How a Softball Game Led Ron Howard to Cast Tom Hanks in the Film That Made the Oscar-Winning Actor Famous
There’s something to be said for being in the right place at the right time.
This was quite true for actor Tom Hanks who discovered in the 1980s that it was saying yes to a softball game, not a cocktail party or an after-anything party, that led to his first huge hit film.
Hanks was nervous during his ‘Splash’ audition
In a 2015 conversation with BuzzFeed, Hanks opened up about how he thought he’d blown it during his audition for the 1984 film about a man who falls in love with a mermaid. He starred with Daryl Hannah, Eugene Levy, and the late John Candy in the still-beloved movie.
“We had a read-through of it and I was very nervous,” he said. “I was trying to score with all my lines and trying to get a big reaction or a laugh because that’s all I had done on TV is sell a script on Mondays and shoot it on Thursdays.
“And afterwards, Ron took me to the side and he said, ‘I know what you’re doing. You’re trying to get laughs, but your job is not to get laughs. Your job is to love that girl.’ So I thought, ‘Oh my God, one day in and I’m already getting a stern talking-to from the boss. I’m doomed with this thing.’ But that movie turned out good!”
How Hanks and Howard met
In an interview with the Archive of American Television, Howard described meeting Tom Hanks for the first time. It was 1984 and both men were relative novices as a director and actor. Splash was Howard’s third directorial effort, preceded by the 1982 hit, Night Shift and 1977’s Grand Theft Auto. As for Hanks, he had so far only acted on television.
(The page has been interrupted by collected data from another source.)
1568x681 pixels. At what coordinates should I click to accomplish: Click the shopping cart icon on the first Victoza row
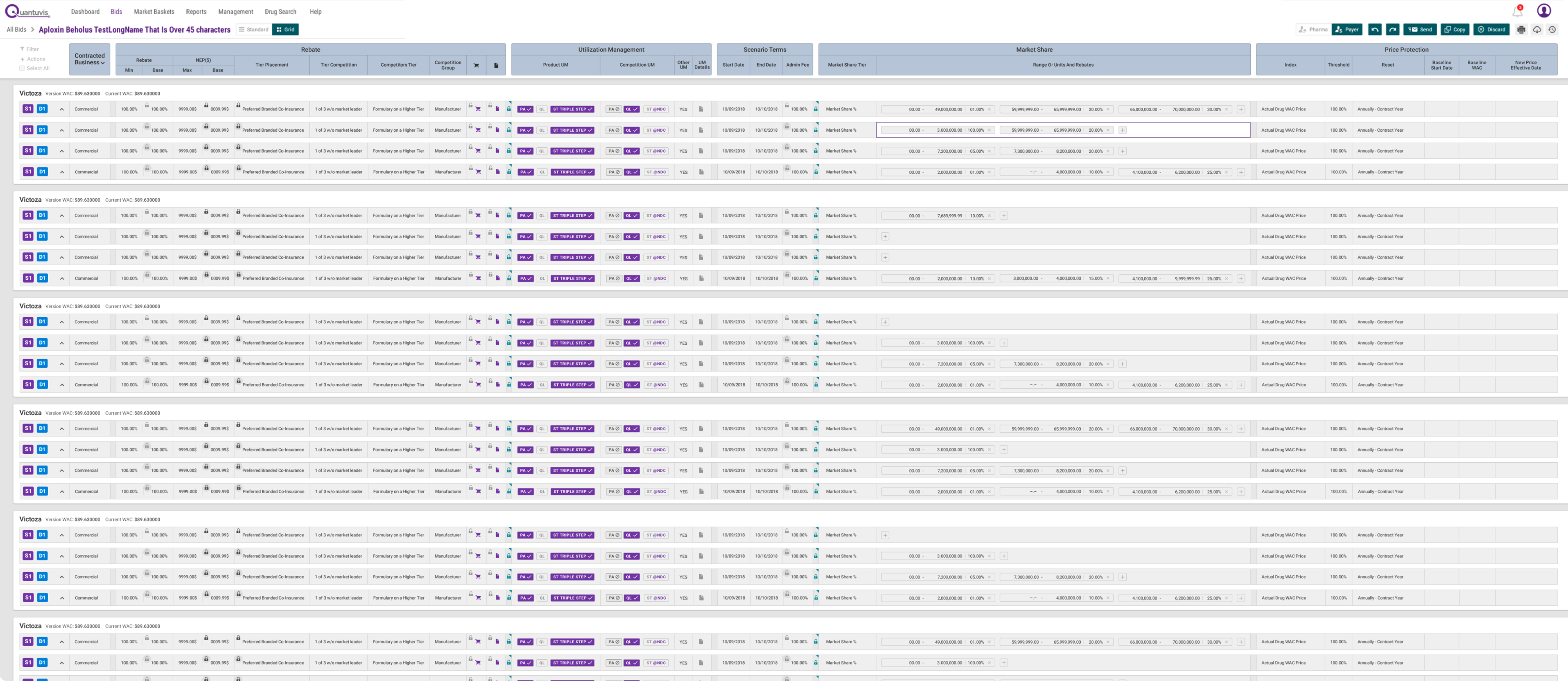478,109
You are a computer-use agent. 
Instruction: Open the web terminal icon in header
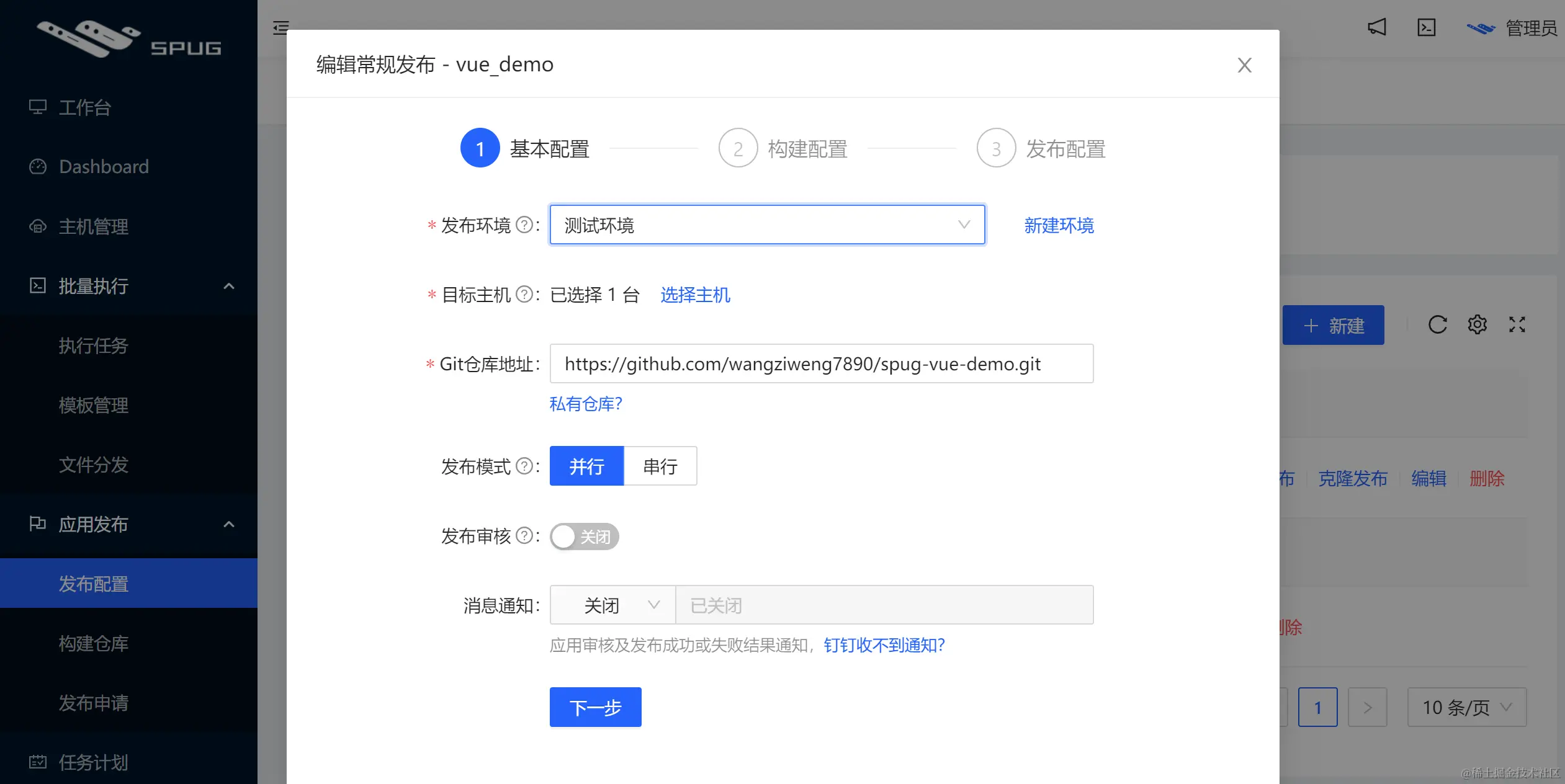point(1426,28)
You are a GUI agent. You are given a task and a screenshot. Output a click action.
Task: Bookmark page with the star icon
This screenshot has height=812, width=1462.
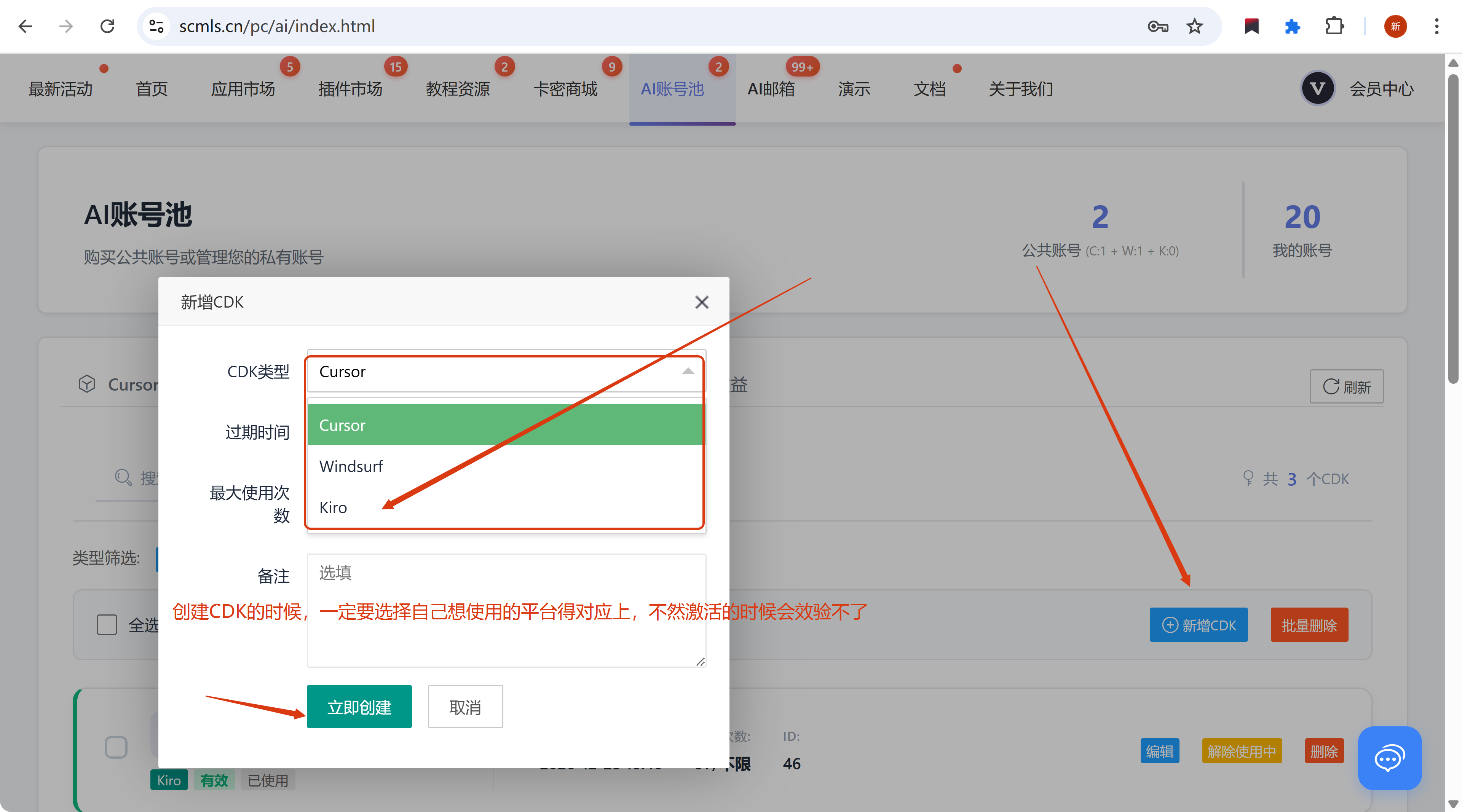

“I first met Tom Hanks because he was doing [1980s ABC sitcom] Bosom Buddies on the Paramount lot. And I had left [Happy Days] but he was a pretty good athlete and is. And our Happy Days softball team needed an extra player at some point for a trip to Portland, Oregon.”
Howard cast Hanks successfully in ‘Splash’
The former Andy Griffith Show actor discussed that it was his assistant who had been mentioning Tom Hanks’ name to him as a possible lead for Howard’s film, Splash.
“Tom Hanks went along,” Howard said. “I remember sitting on the bus next to Tom, talking. My assistant…when we were doing Splash, she was the one who kept recommending Tom Hanks and saying, ‘You know, he’d be great in it, I loved Bosom Buddies. It just got canceled.'”
The softball game, as it turned out was Howard’s opportunity to finally meet the actor. He didn’t forget Hanks when it was time to cast Splash.
Happy Days’ writers also wrote the script for Splash and were recommending Hanks as well, as Howard explained.
“He had also just done a guest shot on Happy Days. So when [his assistant] mentioned Tom Hanks, [the writers] said ‘Yeah he was great in that episode that we did of Happy Days,’ which I hadn’t seen. But Tom came in and won the role.”
Asked if he felt he had been taking a huge risk casting Tom Hanks in the lead on Splash, Howard explained that wasn’t the case at all.
“Commercially, yes,” he said. “Creatively, not at all. Because he came in and auditioned and I could see that he completely understood this character and the tone of the comedy that we were trying to do. He was a great fit.”